So when I decided to read the novella a few days ago, I actually didn't expect much insight. In fact, when gabby, beautiful Holly Golightly--to a certain extent a New York City escort, to another extent a social butterfly and starlet, but quite possibly none of the above--first drops the titular line, it is indeed a non sequitur. She confesses:
I don't mean I'd mind being rich and famous. That's very much on my schedule, and someday I'll try to get around to it; but if it happens, I'd like to have my ego tagging along. I want to still be me when I wake up one fine morning and have breakfast at Tiffany's.
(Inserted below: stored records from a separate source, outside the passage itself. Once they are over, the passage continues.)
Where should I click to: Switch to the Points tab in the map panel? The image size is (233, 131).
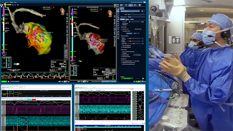pos(127,19)
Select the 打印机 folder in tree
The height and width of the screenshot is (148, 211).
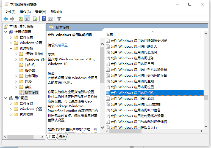pos(30,65)
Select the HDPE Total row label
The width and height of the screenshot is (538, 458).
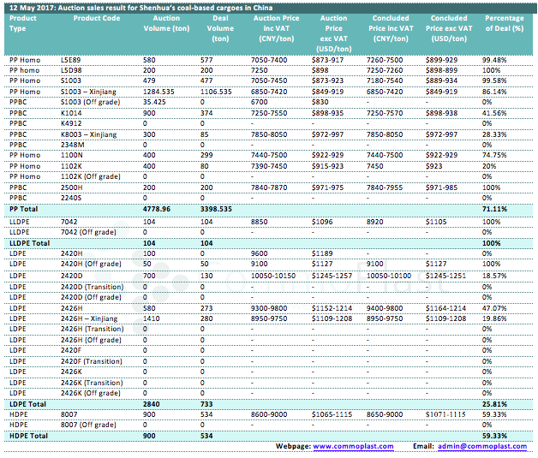pyautogui.click(x=27, y=436)
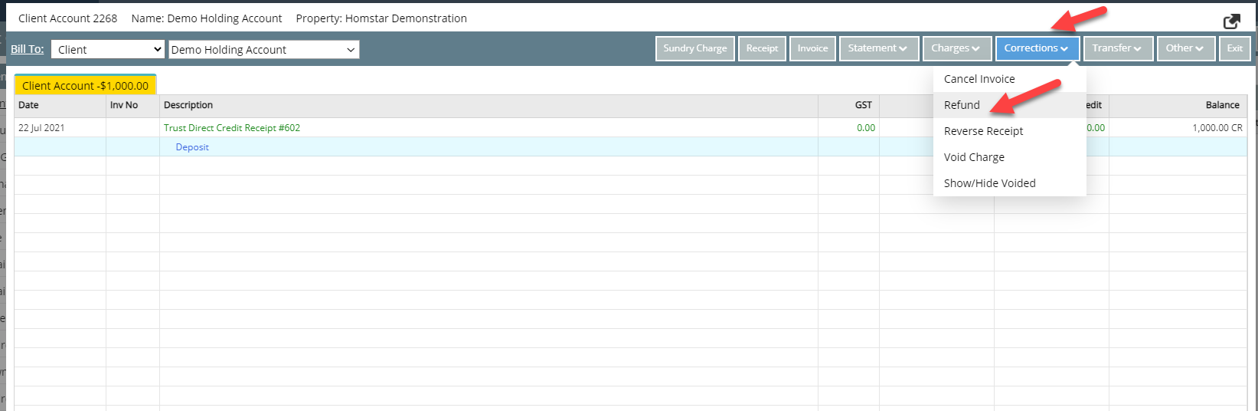
Task: Open the Bill To type dropdown
Action: tap(108, 50)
At that point it's not even clear if she's talking about the store or some friend's house, though other than her big dumb lovable brother Fred--long estranged by the trials of adulthood--she doesn't seem to have any real friends she thinks of by name and would make such plans involving. But soon after, hugging the cat that lives in her transient apartment, she clarifies:
Poor slob... poor slob without a name. It's a little inconvenient, his not having a name. But I haven't right to give him one: he'll have to wait until he belongs to somebody. We just sort of took up by the river one day, we don't belong to each other: he's an independent, and so am I. I don't want to own anything until I know I've found the place where me and things belong together. I'm not quite sure where that is just yet. But I know what it's like.... It's like Tiffany's.... Not that I give a damn about jewelry.... It calms me down right away, the quietness and the proud look of it; nothing very bad could happen to you there, not with those kind men in their nice suits, and that lovely smell of silver and alligator wallets. If I could find a real-life place that made me feel like Tiffany's, then I'd buy some furniture and give the cat a name.
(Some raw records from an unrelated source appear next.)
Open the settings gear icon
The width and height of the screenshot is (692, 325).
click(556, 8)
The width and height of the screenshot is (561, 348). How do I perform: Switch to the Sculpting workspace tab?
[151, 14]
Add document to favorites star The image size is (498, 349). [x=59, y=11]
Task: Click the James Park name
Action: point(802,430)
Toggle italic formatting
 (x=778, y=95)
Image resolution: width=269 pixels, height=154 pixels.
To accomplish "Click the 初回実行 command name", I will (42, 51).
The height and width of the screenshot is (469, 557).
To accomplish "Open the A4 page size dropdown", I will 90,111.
Tiffany's is home, and as revealed throughout the book through the eyes of a nameless neighbor narrator she lovingly calls Fred (for a while), Holly spends her whole life looking for it, abandoning her abusive childhood, slipping away from an empty teen marriage, escaping all ties and titles (her business card simply states, "Holly Golightly, traveling"), and eventually fleeing the country to South America and then onward to third-world Africa.
Holly and the narrator are cursed by their excessive talent and their overwhelming ambition. In a world populated by pudgy-faced millionaires with baby complexes, huge, flat-chested women who seductively accentuate their speech impediments, and other such absurdities, they are two smart, young souls bursting with life and ability and unwilling to be imprisoned by anything less than their desert. The narrator, it's assumed, succeeds because he's able to focus his energy on the singular goal of being a published writer, but Holly is unable to align her broad array of exceptional talents and gifts, which brought her from an impoverished life in the deep south to the upper echelons of fashionable New York society.
She despises zoos for their cages, lives out of a few hastily packed cardboard boxes, never seems to sleep, and talks several interesting pages at a time. Breakfast at Tiffany's is hilarious, scandalous (I'm curious to see how the G-rated Audrey Hepburn movie was even made, now that I know about the drugs, sex, and language that proliferate the source material), and rich with modern absurdities, but Capote treats his shy, nameless narrator and his wayward star with a heartfelt tenderness. Their relationship is sweet though not quite romantic, and their peaceful success is yearned for by the reader.
In the end, as Holly prepares a hasty departure, she unleashes her moniker-less feline friend (the cat is like the narrator, who she first calls Fred and then calls Buddy, never bothering to learn the real name because she knows she's destined to lose him in short time), who runs off to find his own Tiffany's while she, perhaps tragically, continues her quest for a sense of belonging and a chance to stop and breathe.
***
There are three additional short stories compiled with Breakfast at Tiffany's, all of them very diverse: "House of Flowers," a fable about Haitian prostitutes and Carnivale that reminded me of Black Orpheus; "A Diamond Guitar," a precursor to The Shawshank Redemption; and "A Christmas Memory," a beautiful recollection of a perfect friendship.
Of the three, the last is by far my favorite. Capote writes of two friends and distant cousins, one a septuagenarian and the other a seven-year-old, the former as youthful as the latter is wise, preparing for an advancing Southern Christmas by baking fruitcakes for distant acquaintances (motorists who once broke down at the driveway, the bus driver, the President of the United States) and crafting gifts and decorations. Capote's images are precise, as in this scene where the two misfits, neither with any source of traditional income, dig out their savings to prepare for grocery shopping:
Dollar bills, tightly rolled and green as May buds. Somber fifty-cent pieces, heavy enough to weight a dead man's eyes. Lovely dimes, the liveliest coin, the one that really jingles. Nickels and quarters, worn smooth as creek pebbles. But mostly a hateful heap of bitter-odored pennies.
The pair enjoy Christmas richly without material goods, savoring the smells of good cooking, the warmth of companionship, and the taste of adventure. Yet for all its tenderness and tranquility, in spite of its familiar theme and message, the story never comes off as schmaltzy, moralistic, or falsely nostalgic. It's a terrific snapshot of a sweet spot from childhood, and it deserves to be a Christmas classic by now, though unfortunately I'd never heard of it before.